The default constraint function will be both checked in VM startup
and during runtime via jinfo. By looking into the code, ZGC seems
to allow SoftMaxHeapSize less than Xms. So do we need to create 
another mail thread to discuss it?

>> 4. commit/uncommit parallelism
>> The concurrent uncommit will work with VMThread doing GC and GC may
>> request to expand heap if not enough empty regions. So the
>> parallelism is possible and immediate uncommit is a solution.

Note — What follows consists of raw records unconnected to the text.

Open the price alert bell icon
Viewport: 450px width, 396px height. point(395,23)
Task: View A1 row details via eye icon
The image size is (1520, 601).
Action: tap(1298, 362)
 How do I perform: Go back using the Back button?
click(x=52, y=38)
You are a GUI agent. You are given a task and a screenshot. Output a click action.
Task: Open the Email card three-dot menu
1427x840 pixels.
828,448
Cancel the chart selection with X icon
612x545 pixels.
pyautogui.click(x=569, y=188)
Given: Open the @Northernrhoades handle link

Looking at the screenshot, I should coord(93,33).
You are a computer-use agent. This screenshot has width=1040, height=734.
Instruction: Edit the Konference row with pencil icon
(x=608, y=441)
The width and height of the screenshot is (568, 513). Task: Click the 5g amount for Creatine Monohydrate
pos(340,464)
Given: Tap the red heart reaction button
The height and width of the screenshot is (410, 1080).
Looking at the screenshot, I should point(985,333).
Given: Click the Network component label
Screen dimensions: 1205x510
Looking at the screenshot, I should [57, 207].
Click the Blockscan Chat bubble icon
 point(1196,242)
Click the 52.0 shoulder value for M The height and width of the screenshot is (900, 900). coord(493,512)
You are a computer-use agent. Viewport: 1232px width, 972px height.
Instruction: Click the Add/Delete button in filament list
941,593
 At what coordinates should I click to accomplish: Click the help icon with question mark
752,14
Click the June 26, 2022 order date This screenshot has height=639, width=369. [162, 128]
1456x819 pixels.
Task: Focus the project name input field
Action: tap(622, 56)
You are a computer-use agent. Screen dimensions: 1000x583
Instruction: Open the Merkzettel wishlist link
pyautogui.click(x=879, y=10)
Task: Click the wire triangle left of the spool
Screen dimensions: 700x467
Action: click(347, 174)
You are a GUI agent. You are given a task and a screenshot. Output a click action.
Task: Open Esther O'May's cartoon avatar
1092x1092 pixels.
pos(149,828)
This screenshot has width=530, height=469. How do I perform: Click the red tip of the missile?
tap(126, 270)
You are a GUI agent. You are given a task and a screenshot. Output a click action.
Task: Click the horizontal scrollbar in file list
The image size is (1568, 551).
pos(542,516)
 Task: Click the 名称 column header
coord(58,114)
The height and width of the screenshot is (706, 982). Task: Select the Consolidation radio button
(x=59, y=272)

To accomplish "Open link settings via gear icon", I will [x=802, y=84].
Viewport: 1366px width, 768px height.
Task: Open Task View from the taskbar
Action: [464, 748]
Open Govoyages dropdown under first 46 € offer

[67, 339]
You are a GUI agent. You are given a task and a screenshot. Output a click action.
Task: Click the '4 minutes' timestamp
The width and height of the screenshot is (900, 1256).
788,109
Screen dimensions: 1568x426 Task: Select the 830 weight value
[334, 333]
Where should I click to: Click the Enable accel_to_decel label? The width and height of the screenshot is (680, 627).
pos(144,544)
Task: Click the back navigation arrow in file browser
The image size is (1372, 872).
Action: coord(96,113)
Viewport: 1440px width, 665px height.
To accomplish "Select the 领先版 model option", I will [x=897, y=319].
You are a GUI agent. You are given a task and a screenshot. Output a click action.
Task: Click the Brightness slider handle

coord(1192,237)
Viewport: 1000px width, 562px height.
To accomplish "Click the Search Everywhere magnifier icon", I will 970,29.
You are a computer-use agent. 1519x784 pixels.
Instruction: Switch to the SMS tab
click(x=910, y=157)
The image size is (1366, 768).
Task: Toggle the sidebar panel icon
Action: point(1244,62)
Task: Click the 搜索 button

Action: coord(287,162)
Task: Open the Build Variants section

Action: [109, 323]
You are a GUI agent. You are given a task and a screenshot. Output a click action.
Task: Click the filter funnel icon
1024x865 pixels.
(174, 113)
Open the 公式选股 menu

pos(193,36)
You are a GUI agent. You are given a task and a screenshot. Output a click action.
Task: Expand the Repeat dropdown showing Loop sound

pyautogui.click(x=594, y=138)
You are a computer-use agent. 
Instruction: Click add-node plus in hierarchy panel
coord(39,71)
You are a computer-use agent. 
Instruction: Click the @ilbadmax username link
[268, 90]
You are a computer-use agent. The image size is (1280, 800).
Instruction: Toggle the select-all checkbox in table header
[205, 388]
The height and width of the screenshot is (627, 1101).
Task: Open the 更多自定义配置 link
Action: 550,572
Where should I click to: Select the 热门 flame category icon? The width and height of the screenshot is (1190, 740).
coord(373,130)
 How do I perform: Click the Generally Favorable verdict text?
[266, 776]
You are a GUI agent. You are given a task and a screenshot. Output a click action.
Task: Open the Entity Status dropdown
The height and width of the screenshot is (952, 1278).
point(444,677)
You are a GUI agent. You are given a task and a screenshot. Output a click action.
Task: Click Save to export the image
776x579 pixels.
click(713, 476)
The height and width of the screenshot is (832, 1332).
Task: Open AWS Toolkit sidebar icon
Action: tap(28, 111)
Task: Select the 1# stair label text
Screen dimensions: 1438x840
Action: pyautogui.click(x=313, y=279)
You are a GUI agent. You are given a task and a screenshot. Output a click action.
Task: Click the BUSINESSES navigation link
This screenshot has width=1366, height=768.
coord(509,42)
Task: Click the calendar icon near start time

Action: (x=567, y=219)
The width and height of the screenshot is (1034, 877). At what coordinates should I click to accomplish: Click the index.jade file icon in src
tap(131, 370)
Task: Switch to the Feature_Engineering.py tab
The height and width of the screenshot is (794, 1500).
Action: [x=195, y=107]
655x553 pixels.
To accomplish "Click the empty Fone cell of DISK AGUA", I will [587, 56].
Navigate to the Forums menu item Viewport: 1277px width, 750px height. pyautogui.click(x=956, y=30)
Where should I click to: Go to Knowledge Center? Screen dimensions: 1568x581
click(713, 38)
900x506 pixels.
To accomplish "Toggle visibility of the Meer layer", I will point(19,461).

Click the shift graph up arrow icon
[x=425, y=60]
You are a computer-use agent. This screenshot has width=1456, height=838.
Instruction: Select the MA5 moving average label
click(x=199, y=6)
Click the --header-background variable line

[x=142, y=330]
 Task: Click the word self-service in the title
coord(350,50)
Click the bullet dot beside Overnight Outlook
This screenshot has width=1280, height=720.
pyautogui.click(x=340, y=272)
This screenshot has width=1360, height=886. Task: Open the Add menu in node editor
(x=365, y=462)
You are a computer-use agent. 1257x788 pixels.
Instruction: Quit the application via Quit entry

> There may be others, but it actually seems easiest as blocking such a
> request seems actually harder to implement, at least it's less
> localized in the code. Completely *dropping* the request seems against
> the rule that "SoftMaxHeapSize is a hint" guideline and may have other
> unforeseen consequences too. Like I said, since G1 does not expand
> then, there will be more GCs with the small heap, increasing the
> current GCTimeRatio more than it should. Which means when ultimately
> the request comes through as G1 will certainly try again, the increase
> may be huge. (The increase is proportional to the difference in actual
> and requested GCTimeRatio iirc).

> Again, if there are good reasons to do otherwise I am open to
> discussion, but it would be nice to have numbers to base decisions on.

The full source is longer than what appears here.